Cuatro décadas después de aprobarse nuestra Constitución, la realidad es que solo cuando la ley obliga se respetan (de aquella manera) las cuotas de paridad. Las mujeres seguimos siendo las grandes ausentes de los lugares donde se tejen y se toman las decisiones ejecutivas, legislativas y judiciales de nuestro país. Espacios clave para la higiene democrática como estos, están vetados a quienes no responden a un perfil: el de un hombre, blanco, hetero y cis. La conclusión no puede ser otra: la democracia también puede ser patriarcal. De hecho, lo es.
Como dato ya sabido basta recordar que, aún bajo obligación legal, no ha sido hasta esta legislatura cuando nuestras Cámaras han alcanzado (por la mínima) el listón de la paridad. Diecisiete años después de la reforma la ley electoral que garantizaba una representación mínima de mujeres (40%) en la vida política, su presencia en el Congreso y el Senado es, por primera vez y a la baja, paritaria: el 39,4% y el 40,7%, (respectivamente).
Al igual que se equivocan quienes piensan que la mujer tiene satisfecha su necesidad de participación en la vida política ejerciendo su derecho a votar y todo lo que va más allá es ambición personal, también se equivocan quienes creen que bastan instituciones paritarias para erradicar el sexismo y el machismo. Esta representatividad proporcional no es suficiente, y no lo es mientras sigan siendo hombres quienes distribuyen la paridad y fijan las reglas de cómo, cuándo y quién debe ocupar uno de esos “sillones de decisión”. Los fallos de representatividad que dejan a las mujeres fuera no solo se corrigen con paridad, que también.

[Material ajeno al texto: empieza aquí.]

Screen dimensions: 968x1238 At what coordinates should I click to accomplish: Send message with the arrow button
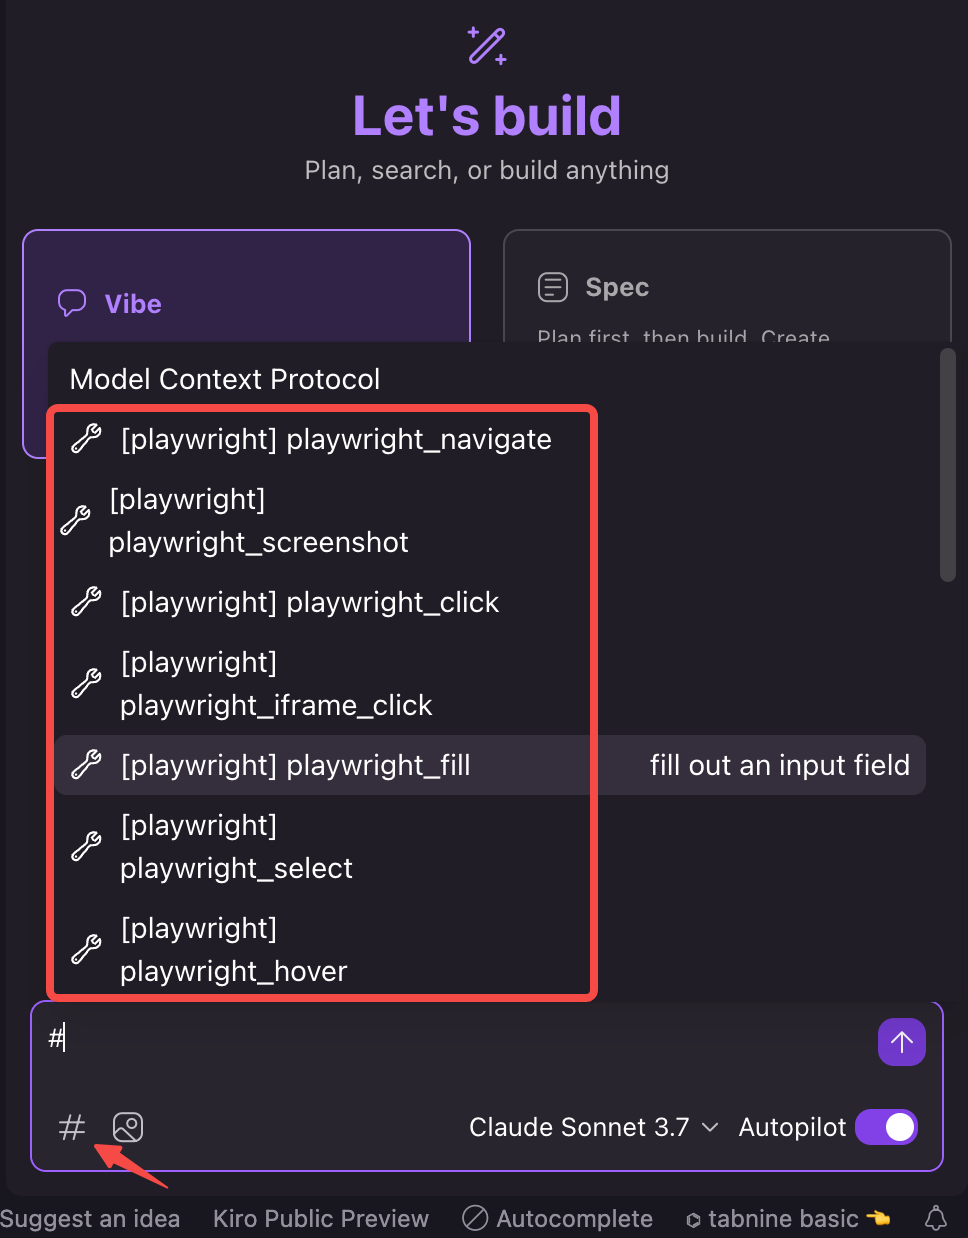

Son los cambios cualitativos que protagonizan las mujeres cuando logran zafarse de la tutela de los hombres los que resquebrajarán los pilares de esa cultura patriarcal que rigen en nuestras instituciones democráticas y que, de primeras, tienden a cerrar las puertas a las mujeres a no ser que vengan de la mano de alguien, de visita, con una escoba o a tomar nota.
El tema de la paridad va más allá de dar más o menos poder a una mujer. Esto es algo que se puede ver en los Ayuntamientos (llamados) del cambio. El tema de la paridad es un primer paso, pero de lo que se trata es de no impedir que las mujeres que lo desean puedan llegar al poder sin permisos ni padrinos y, sobre todo, sin peajes. De poco sirve la paridad en los puestos de poder si a cada paso que da una mujer tiene que pelear hasta dejarse la piel, unas veces para demostrar que está a la altura de la responsabilidad, otras para protegerse de la violencia machista que la cuestiona por delante y por detrás, y las más para poder establecer otros modos de relación que no se basen en el control y en la dominación. La paridad en un sistema patriarcal de hacer política es pan para hoy y hambre para mañana. De hecho, si cogiéramos perspectiva, la pregunta sería, a diferencia de los hombres, ¿cuál ha sido la trayectoria política de las mujeres que formaron parte de los gobiernos paritarios?
Solo a través de formas no capitalistas de hacer política será posible tejer de abajo a arriba la equidad y la igualdad que se busca con la paridad. Cuando la economía no ocupe el lugar central que deben ocupar las personas y sus necesidades, el empoderamiento de la mujer y de aquellas personas relegadas por su raza, su orientación, su identidad, su clase social… dejará de ser una concesión del líder, dejará de ser caridad. La paridad no es un techo, sino que es una de las baldosas de un suelo sobre el que se tienen que fundar una sociedad que destierre las violencias de género y que no castigue la disidencia. Sin este cambio de mentalidad, que nadie se engañe, la paridad solo será un viaje de ida y vuelta hacia ninguna parte, necesario pero no suficiente.